[START]
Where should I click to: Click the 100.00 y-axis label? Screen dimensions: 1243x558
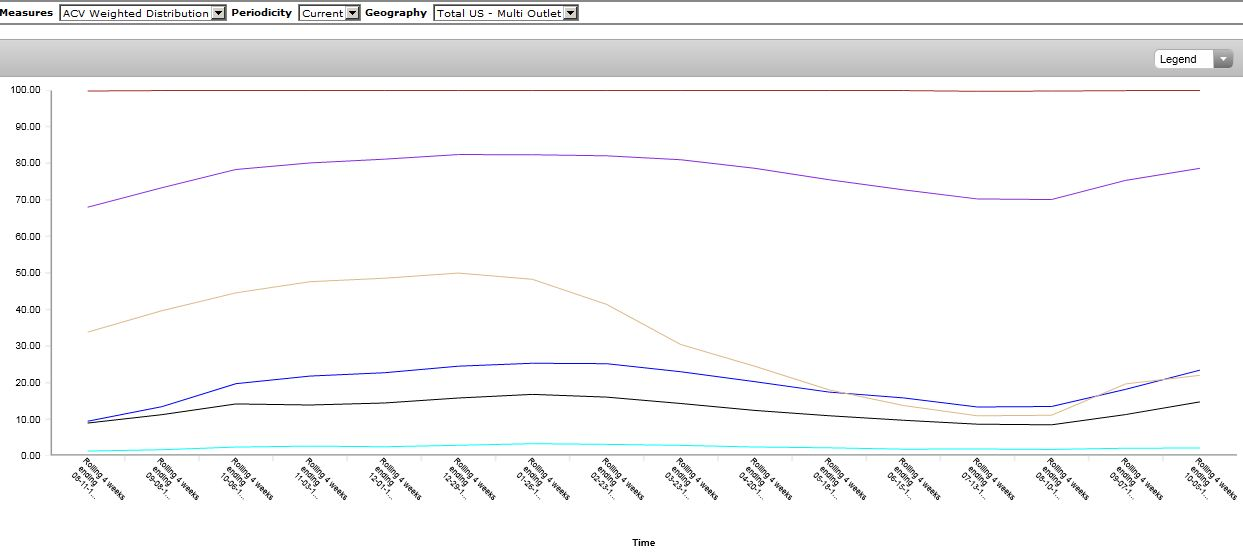(x=23, y=90)
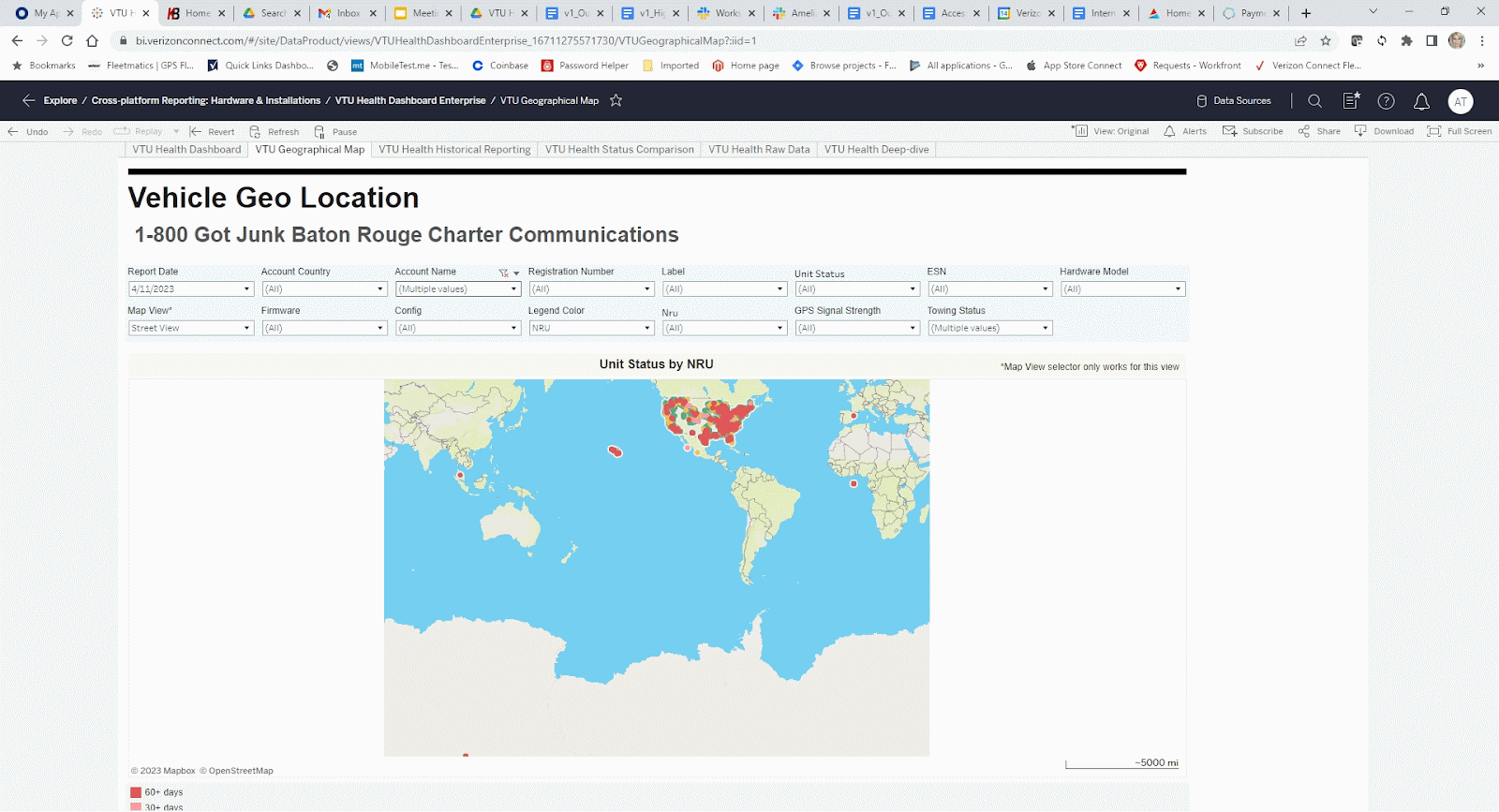
Task: Open the Hardware Model dropdown
Action: pyautogui.click(x=1178, y=289)
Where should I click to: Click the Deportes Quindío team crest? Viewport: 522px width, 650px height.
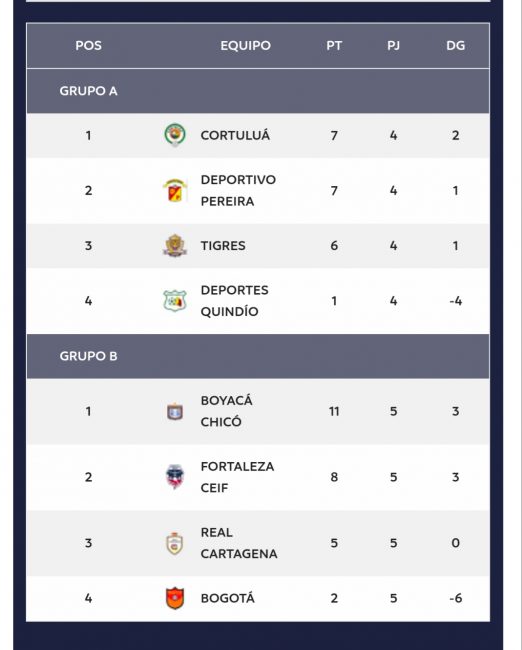pyautogui.click(x=175, y=301)
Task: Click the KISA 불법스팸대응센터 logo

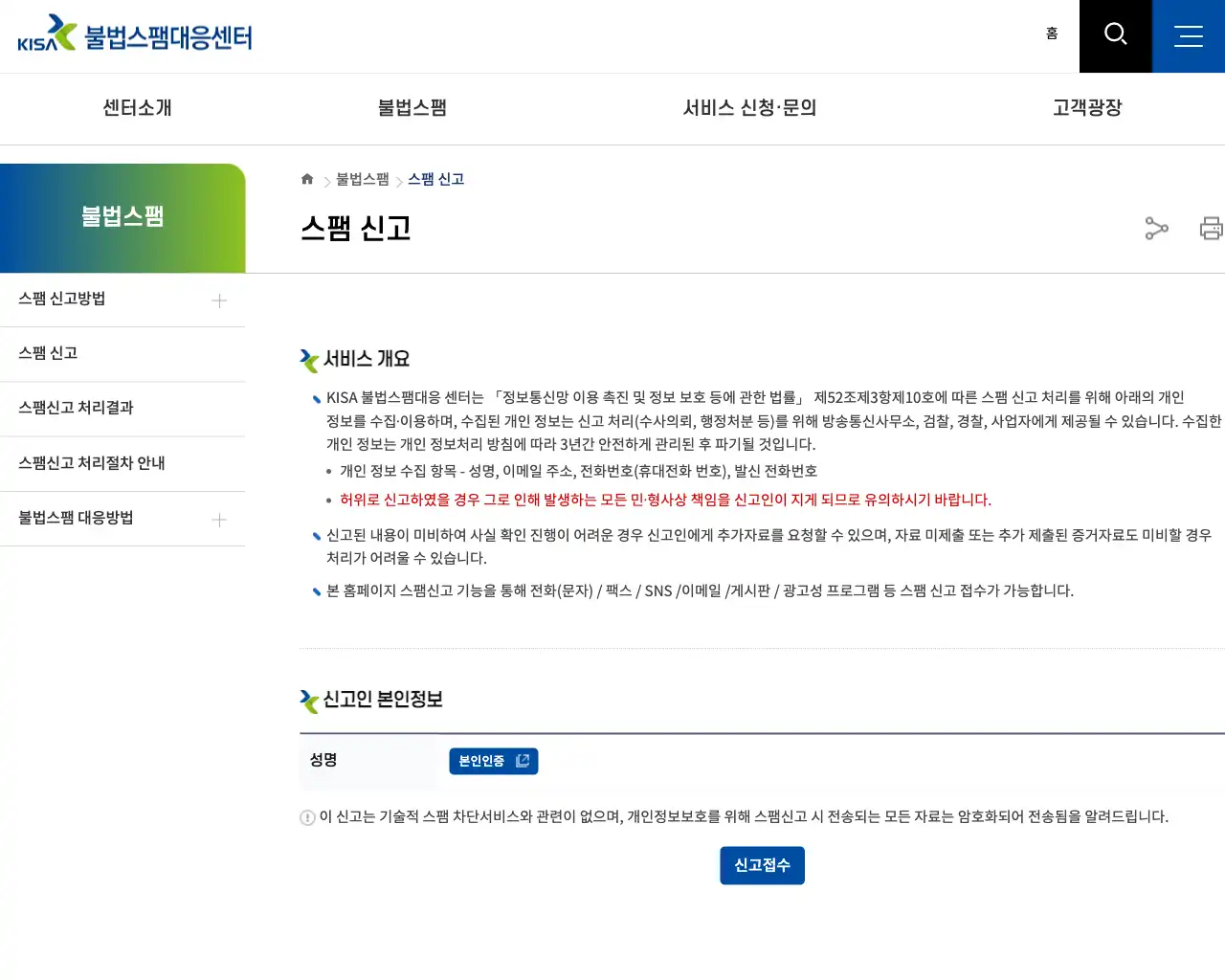Action: click(x=134, y=33)
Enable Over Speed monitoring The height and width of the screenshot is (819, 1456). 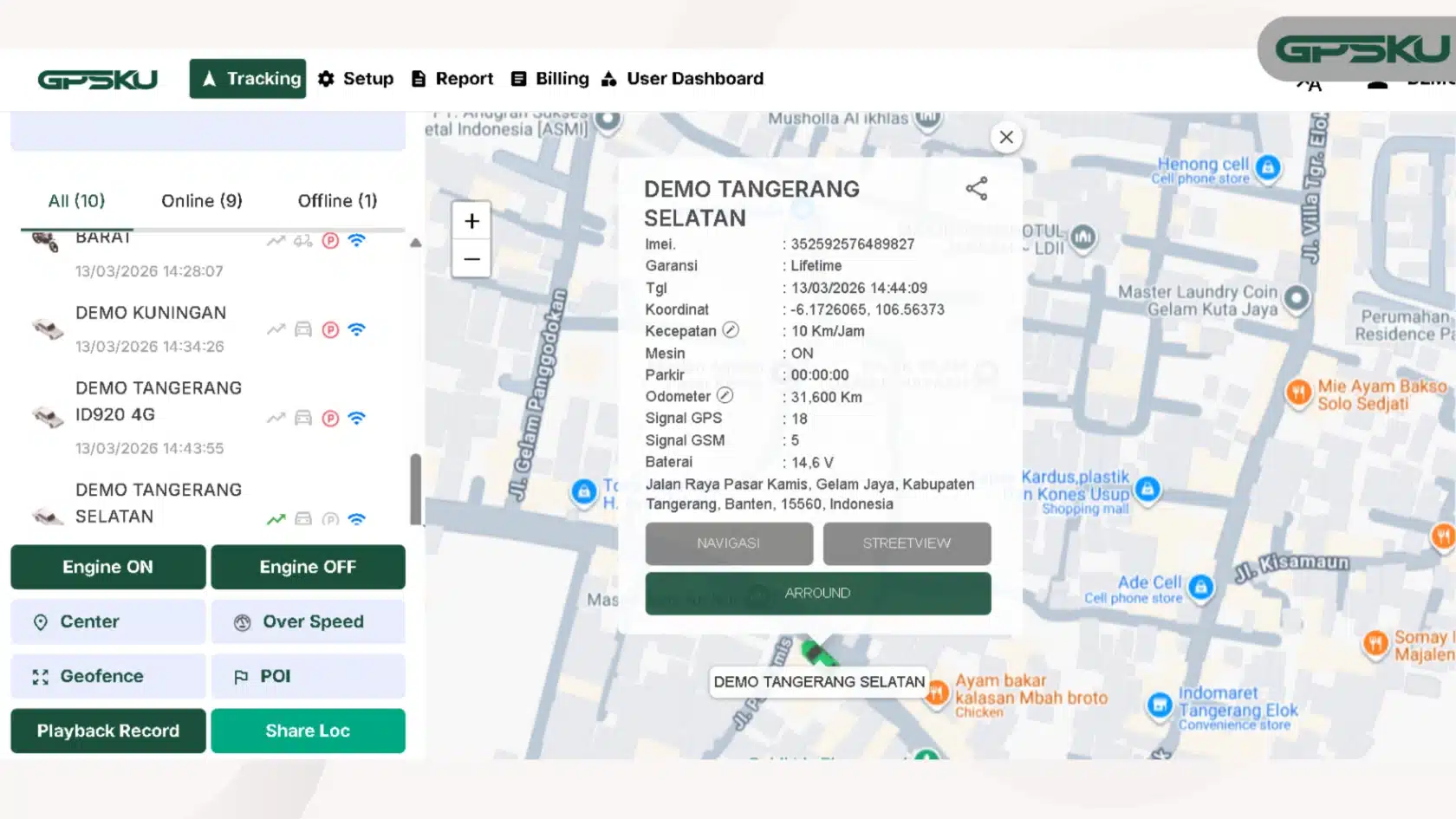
[END]
Reproduce the whole listing above verbatim, leaving out the pictures.

▸ **Result below**:
Where should I click to: Click the 100.00 y-axis label? Screen dimensions: 1243x558
(x=23, y=90)
Task: Open the Hardware Model dropdown
Action: pyautogui.click(x=1178, y=289)
Where should I click to: Click the Deportes Quindío team crest? Viewport: 522px width, 650px height.
pyautogui.click(x=175, y=301)
Task: Click the KISA 불법스팸대응센터 logo

Action: click(x=134, y=33)
Enable Over Speed monitoring The height and width of the screenshot is (819, 1456). 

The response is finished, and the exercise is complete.